Oh ! même en simple révolution de littérature, heureux qui n’a été que de 89 et qui s’y tient, c’est la belle cocarde. Girondin, passe encore ; on en revient avec honneur, sauf amendement et judicieuse inconséquence ; mais de 93, jamais !

Pourtant revenons aux grandes choses, au général Lafayette, à ses Mémoires et à sa vie. — Indépendamment des récits et de la correspondance qui représente sa vie politique de 89 à 92, on trouve à cet endroit de la publication divers morceaux critiques de la plume du général sur les mémoires ou histoires de la révolution ; il y contrôle et y rectifie successivement certaines assertions de Sieyes, de Necker, de Ferrières, de Bouillé, de Mounier, de Mme Roland, ou même de M. Thiers. Le ton de ces observations, bien moins polémiques qu’apologétiques, se recommande tout d’abord par une modération digne, à laquelle, en des temps de passion et d’injure, c’est la première loi de quiconque se respecte de ne jamais déroger. Sieyes, si haut placé qu’il fût dans sa propre idée et dans celle des autres, n’a pas toujours fait de la sorte. La notice écrite par lui sur lui-même (1794) et que Lafayette discute, est, ainsi que celui-ci la qualifie avec raison, plus âcre que vraie sur bien des points. Sieyes dédie ironiquement sa notice à la Calomnie, mais lui-même n’y épargne pas les imputations calomnieuses ou injurieuses contre son ancien collègue à la constituante, pour lors prisonnier de la coalition. Lafayette prend avec réserve et dignité sa revanche de ces aigreurs, et il triomphe légitimement à la fin, lorsque, sans cesser de se contenir, il s’écrie :

« Il n’appartient point à mon sujet d’examiner la troisième époque de la vie politique de Sieyes[1]. Je suis encore plus loin de chercher à attaquer ses moyens de justification, et je me suis contenté d’admirer les pages éloquentes où il nous peint le règne de l’anarchie et de la terreur.

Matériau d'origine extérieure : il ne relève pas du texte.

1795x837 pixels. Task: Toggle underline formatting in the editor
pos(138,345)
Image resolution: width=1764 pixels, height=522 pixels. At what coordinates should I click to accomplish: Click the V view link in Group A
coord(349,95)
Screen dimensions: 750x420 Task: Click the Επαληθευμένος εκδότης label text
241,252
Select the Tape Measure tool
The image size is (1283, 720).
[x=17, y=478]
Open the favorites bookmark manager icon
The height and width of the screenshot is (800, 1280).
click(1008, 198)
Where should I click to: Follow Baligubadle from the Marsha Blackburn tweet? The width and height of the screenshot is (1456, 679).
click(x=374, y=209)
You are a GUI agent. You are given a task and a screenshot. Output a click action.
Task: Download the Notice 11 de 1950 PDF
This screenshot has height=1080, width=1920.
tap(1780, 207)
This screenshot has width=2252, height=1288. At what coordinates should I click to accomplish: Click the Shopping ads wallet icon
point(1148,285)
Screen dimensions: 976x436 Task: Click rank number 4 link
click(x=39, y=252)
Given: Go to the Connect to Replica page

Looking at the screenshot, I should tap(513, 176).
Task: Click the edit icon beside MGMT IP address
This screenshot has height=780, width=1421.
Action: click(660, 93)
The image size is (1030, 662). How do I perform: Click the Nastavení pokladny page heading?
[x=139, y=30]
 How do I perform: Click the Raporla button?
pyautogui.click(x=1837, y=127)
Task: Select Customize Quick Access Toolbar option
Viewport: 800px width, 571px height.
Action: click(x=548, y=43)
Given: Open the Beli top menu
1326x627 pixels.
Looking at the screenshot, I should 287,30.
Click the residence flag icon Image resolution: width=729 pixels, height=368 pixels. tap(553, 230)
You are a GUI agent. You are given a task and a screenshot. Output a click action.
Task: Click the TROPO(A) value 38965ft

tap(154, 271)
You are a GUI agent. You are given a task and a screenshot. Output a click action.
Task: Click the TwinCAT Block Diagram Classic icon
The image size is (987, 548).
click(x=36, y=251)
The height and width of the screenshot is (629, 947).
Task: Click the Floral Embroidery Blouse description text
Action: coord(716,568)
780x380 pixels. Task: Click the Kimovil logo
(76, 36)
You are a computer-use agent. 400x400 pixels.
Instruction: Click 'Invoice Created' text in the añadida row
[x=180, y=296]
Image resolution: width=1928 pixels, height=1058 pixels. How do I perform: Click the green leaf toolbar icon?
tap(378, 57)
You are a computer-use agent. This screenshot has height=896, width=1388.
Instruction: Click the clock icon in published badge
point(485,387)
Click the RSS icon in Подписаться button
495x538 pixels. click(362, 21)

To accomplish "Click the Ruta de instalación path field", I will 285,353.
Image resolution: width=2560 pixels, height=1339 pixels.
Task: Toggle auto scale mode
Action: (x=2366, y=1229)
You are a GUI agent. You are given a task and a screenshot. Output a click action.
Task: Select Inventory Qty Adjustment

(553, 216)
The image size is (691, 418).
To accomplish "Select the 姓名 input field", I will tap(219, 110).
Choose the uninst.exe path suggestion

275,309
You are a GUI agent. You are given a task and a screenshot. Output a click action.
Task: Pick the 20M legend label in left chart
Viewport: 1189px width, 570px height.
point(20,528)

À Dieu ne plaise que je cherche à appuyer l’horrible accusation de complicité avec Robespierre, dont il est si justement indigné ; à Dieu ne plaise que je me permette d’y croire ! mais il est une observation que je dois faire, parce qu’elle est commandée par mon amour inaltérable pour la liberté, par le sentiment profond que j’ai des devoirs d’un citoyen, et surtout d’un représentant français. L’accusation dont on a voulu souiller Sieyes est inique ; elle est fausse, et néanmoins il a mérité qu’on la fît. Je ne parle pas de cet ancien

  1. Sieyes avait divisé sa vie politique depuis 89 en trois époques. « Durant toute la tenue de l’assemblée législative jusqu’à l’ouverture de la convention, il est resté complètement étranger à toute action politique. C’est le troisième intervalle. » (Notice de Sieyes sur lui-même.)